Spending our children's inheritance

By Rep. Jim Nielson

Published: Friday, Jan. 6 2012 12:00 a.m. MST

Ours is the best-managed state in the union, we are told. We're better off financially than most surrounding states. We live within our means. Sound financial management, however, means not just balancing our books today, but also investing for the future.

Take severance taxes from oil, gas and minerals, for example. We ought to invest these revenues from non-renewable resources for future generations. But instead, we spend every penny for ongoing programs.

We are supposed to invest severance taxes in our Permanent State Trust Fund. We've put in some tobacco settlement money and a little severance tax revenue; even so our fund balance isn't much over $100 million. New Mexico, by contrast, has been saving up since 1973. Their fund is worth more than $3.5 billion. Wyoming's is more than $4 billion. In those states, fund earnings already furnish badly needed revenues for schools, public safety and transportation. As long as these states don't raid their fund principal, earnings will flow from generation to generation.

To take money out of Utah's Permanent State Trust Fund requires approval by a three-quarter majority of the House and Senate. But even though it takes this large supermajority to get emergency money out of the fund, my fellow lawmakers have learned that a simple majority vote can divert as much severance tax as desired before it ever makes it into the trust fund.

Last session, for example, the Legislature increased the amount of oil and gas severance taxes we spent to $77 million. How much will be left over to go into the trust fund this year? Nothing. Many of my colleagues and I tried to stop this raid on our grandchildren's inheritance. We mustered 34 no votes — not quite enough to block it.

When the day comes that extraction of natural resources ceases, so will severance tax revenues. These one-time revenues shouldn't be used to fund ongoing programs. If we keep spending all of the severance taxes generated by non-renewable resources for ongoing government programs, our descendents will surely ask us one day why we wasted the limited revenues that came from the natural resources that once belonged to all of us. They will wonder why we didn't invest something for them.

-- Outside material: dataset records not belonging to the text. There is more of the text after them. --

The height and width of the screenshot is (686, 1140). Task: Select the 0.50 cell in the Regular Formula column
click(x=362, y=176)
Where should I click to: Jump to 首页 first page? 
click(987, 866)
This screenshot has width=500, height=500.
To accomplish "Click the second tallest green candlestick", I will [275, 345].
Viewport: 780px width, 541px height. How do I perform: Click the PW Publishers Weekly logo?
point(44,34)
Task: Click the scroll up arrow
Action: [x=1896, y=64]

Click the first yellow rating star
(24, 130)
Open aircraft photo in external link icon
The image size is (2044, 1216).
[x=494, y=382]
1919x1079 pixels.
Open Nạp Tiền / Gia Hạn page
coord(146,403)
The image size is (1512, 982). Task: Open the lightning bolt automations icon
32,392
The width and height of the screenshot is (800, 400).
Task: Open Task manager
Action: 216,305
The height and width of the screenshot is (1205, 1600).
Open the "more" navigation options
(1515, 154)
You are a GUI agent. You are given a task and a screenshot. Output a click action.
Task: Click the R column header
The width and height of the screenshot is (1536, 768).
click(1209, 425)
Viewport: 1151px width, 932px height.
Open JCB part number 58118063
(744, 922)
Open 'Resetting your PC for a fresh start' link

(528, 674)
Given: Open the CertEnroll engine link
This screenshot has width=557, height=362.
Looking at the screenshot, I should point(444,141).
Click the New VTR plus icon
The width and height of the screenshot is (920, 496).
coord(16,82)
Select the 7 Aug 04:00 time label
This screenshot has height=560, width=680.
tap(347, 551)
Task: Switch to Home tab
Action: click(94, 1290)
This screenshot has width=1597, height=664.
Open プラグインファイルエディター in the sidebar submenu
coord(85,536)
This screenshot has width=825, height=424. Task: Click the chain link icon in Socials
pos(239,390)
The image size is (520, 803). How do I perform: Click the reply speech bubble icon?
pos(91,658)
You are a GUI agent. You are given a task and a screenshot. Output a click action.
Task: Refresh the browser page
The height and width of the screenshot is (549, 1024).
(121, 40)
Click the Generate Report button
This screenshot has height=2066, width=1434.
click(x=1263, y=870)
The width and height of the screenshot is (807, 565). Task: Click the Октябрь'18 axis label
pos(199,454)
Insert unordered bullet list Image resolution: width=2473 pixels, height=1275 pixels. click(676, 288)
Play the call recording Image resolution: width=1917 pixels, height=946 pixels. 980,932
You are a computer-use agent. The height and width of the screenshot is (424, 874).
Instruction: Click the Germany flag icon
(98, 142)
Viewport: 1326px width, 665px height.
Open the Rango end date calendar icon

We must stop squandering the revenues from our natural resources and save instead for tomorrow. This is why I am sponsoring a constitutional amendment that will require Utah to invest severance taxes for the future. If the effort succeeds, all of us will have a chance to vote on this amendment in November. The amendment will require that every severance tax dollar be deposited directly into the Permanent State Trust Fund with no opportunity for the Legislature to intercept it.